Hundreds of thousands of people die every year from malaria. No one's quite sure of the exact number. It's just too difficult to keep track of the disease as it tears through more than 200 million cases each year, many of them in countries wracked by war and blighted by other problems. What is certain is that it is people living in these situations and, more specifically, children aged under five, who suffer disproportionately. It is for these areas that universities and NGOs, drugs companies, governments and philanthropists from around the world are united in an ongoing battle against the disease.
Malaria has been with us for thousands of years. The Ancient Egyptians had it; Chinese dynasties before them. In some arenas during the Second World War, more soldiers were hospitalized by malaria than by injuries sustained during fighting. Today, malaria remains one of the most resilient and most adaptive diseases out there, constantly mutating as it finds ways around the drugs deployed to combat it.

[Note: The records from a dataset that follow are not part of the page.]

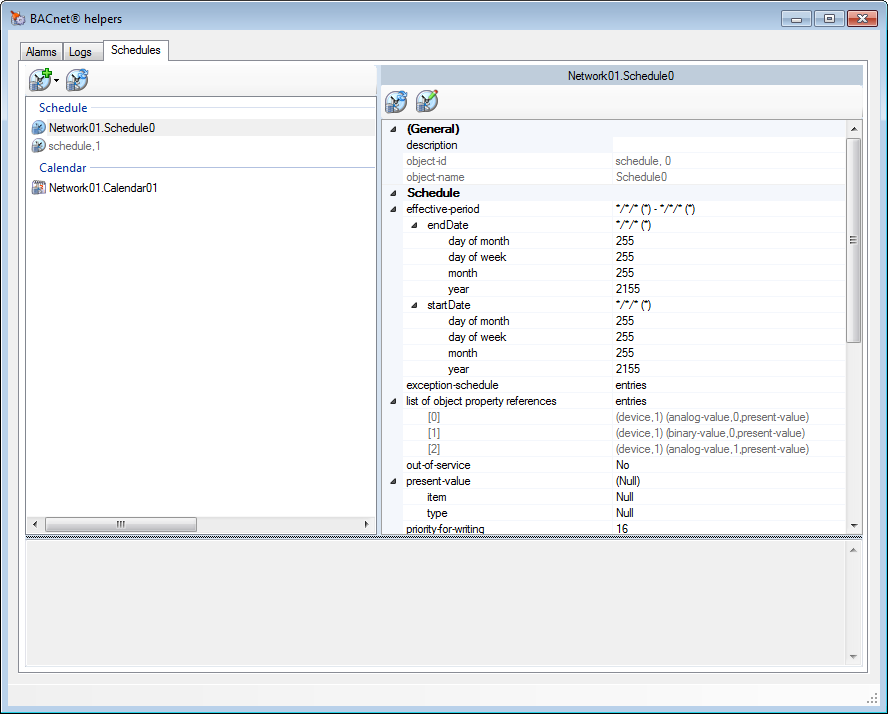Click the schedule,1 item icon

pos(39,146)
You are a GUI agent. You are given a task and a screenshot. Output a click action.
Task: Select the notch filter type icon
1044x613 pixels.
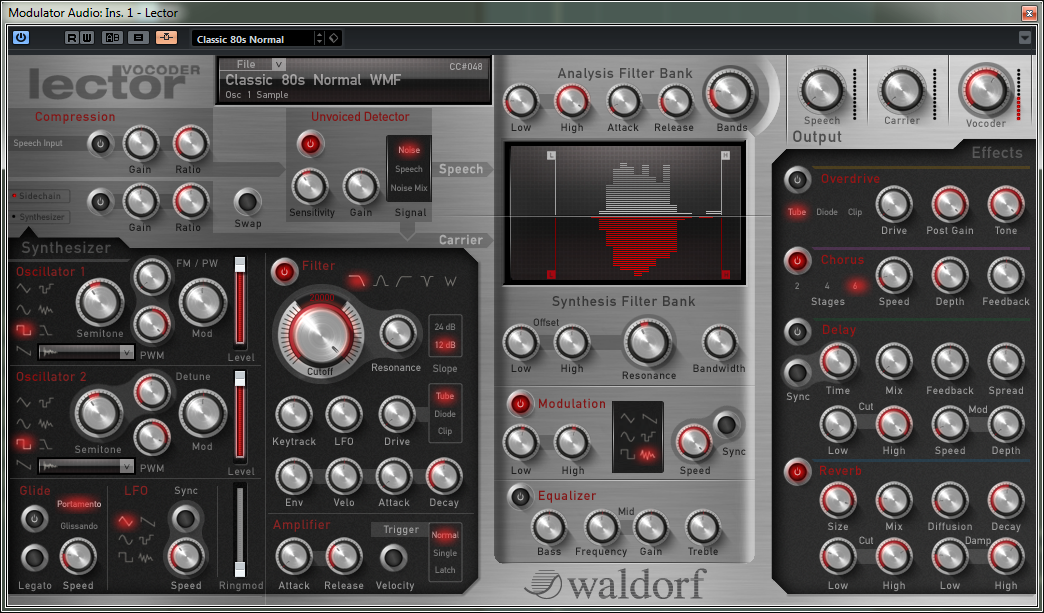click(x=427, y=281)
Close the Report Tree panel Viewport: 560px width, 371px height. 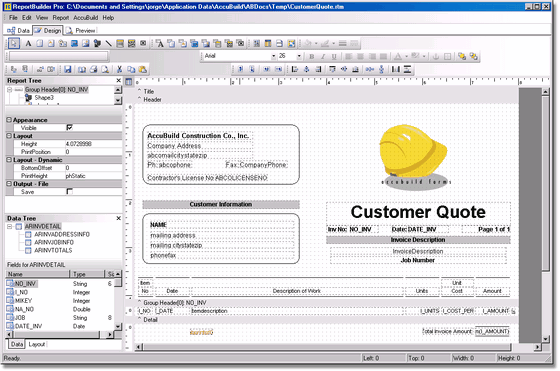coord(119,81)
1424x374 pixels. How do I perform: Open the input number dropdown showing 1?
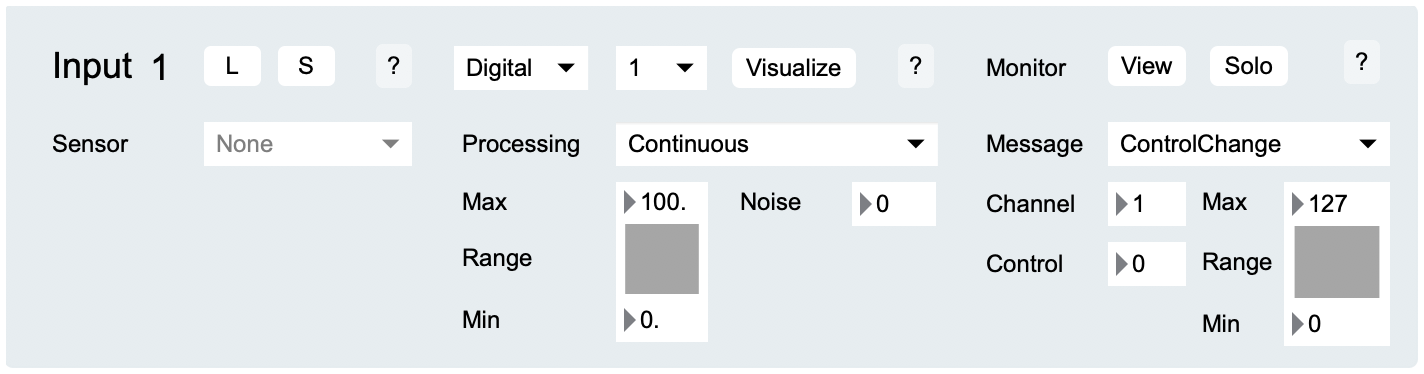tap(661, 68)
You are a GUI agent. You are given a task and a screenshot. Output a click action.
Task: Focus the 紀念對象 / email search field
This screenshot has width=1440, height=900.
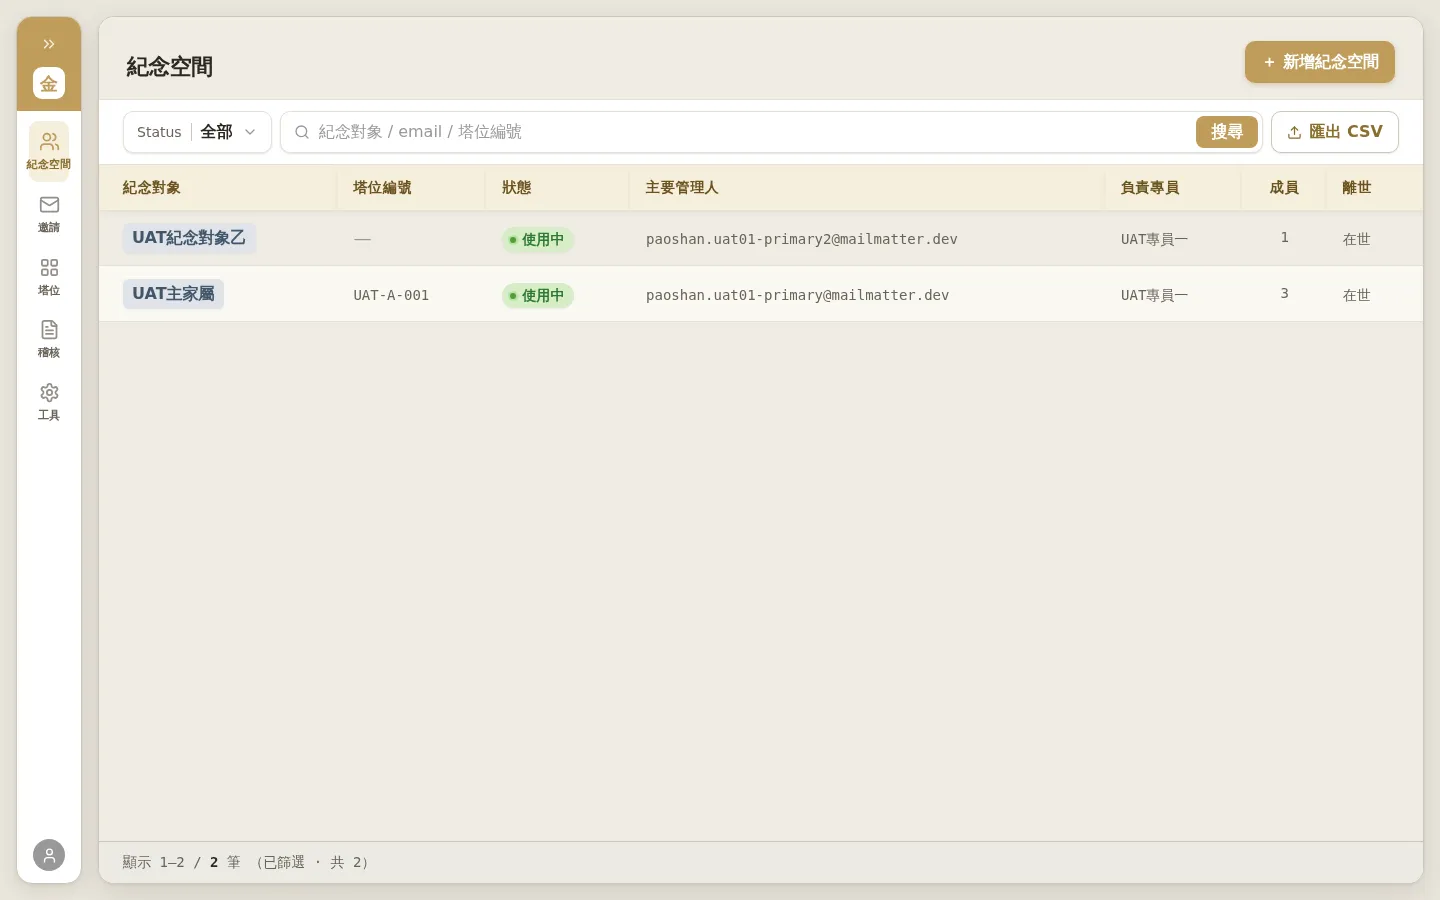point(738,132)
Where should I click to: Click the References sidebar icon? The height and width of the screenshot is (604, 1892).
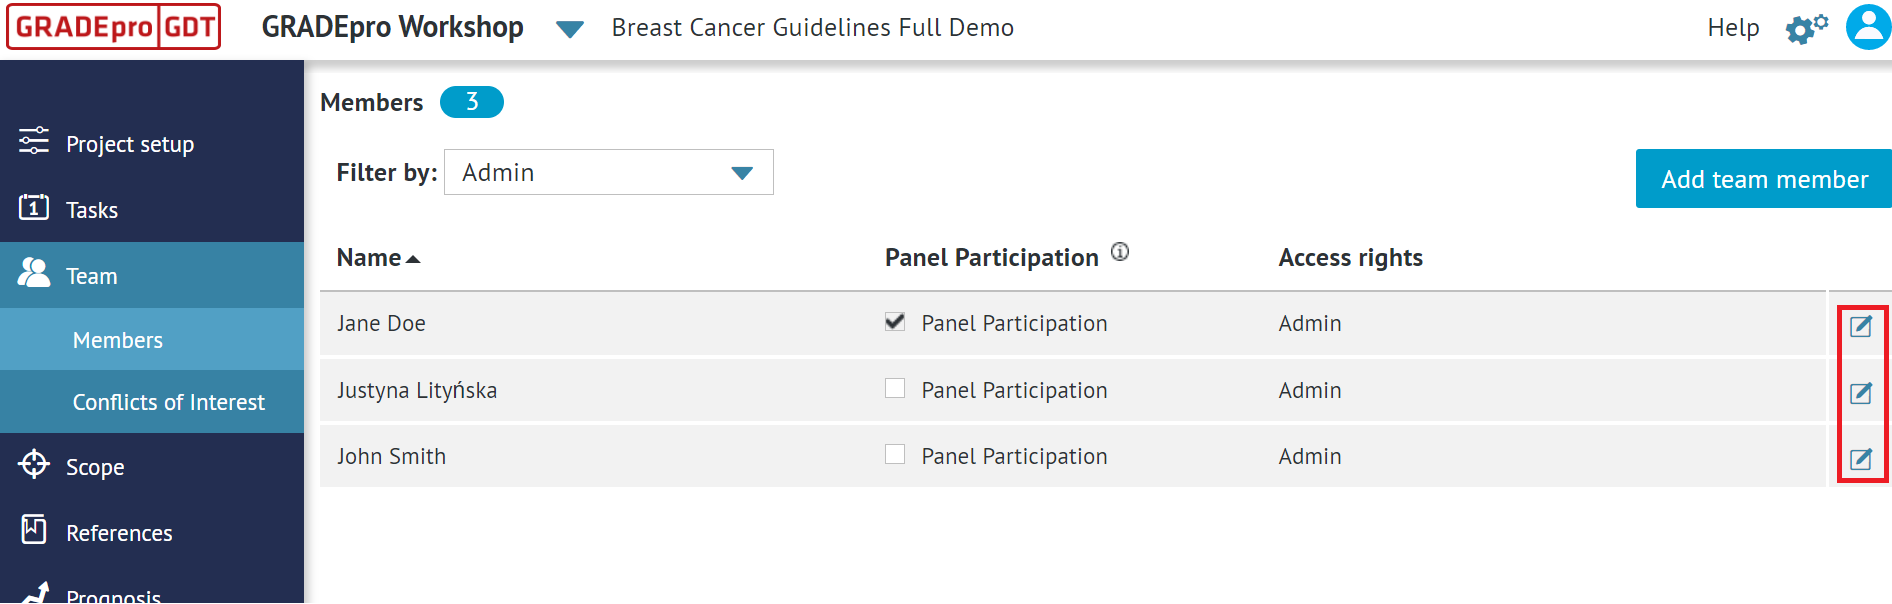(33, 531)
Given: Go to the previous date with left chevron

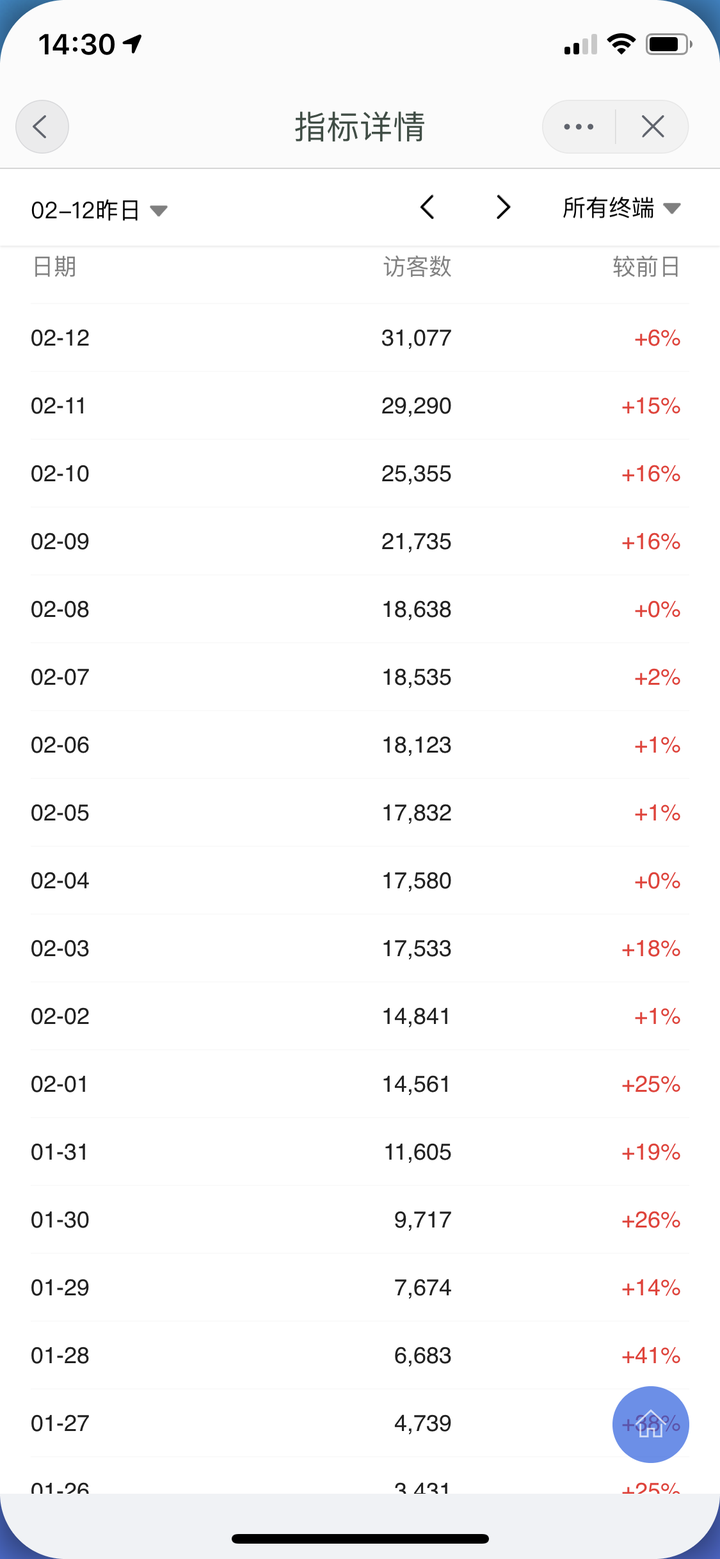Looking at the screenshot, I should [427, 208].
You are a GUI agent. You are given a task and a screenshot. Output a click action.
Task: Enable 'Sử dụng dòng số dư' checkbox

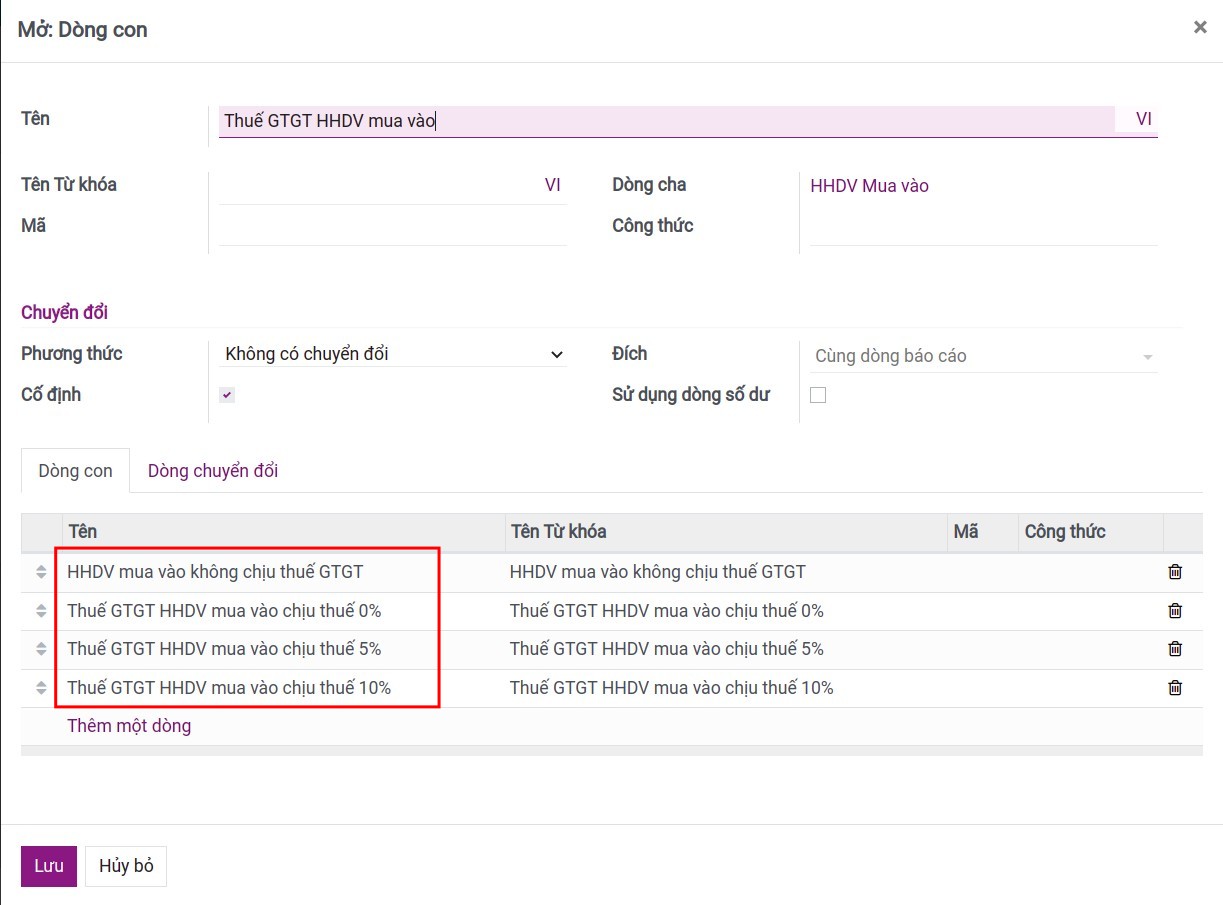pos(818,395)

One of the key parts of the problem is the method by which malaria transmits itself from person to person: Mosquito bites. Breeding, feeding and transmitting at an incredible rate, mosquitoes are unavoidable in whatever environment they live. Now, cutting edge science is being called upon to help save lives lost to malaria. By genetically modifying the mosquitoes, scientists are aiming to turn the disease's vector against itself, severing the link that enables malaria to spread.
In The Deadly Air, Christian Jennings mixes together his own experiences of suffering from malaria with a history of mankind's struggle with the disease and an account of the scientists engaged in the modification of the mosquito's genome. Rich in detail and scientific intrigue, The Deadly Air is the story of malaria and of the millions of lives at stake in our fight against it.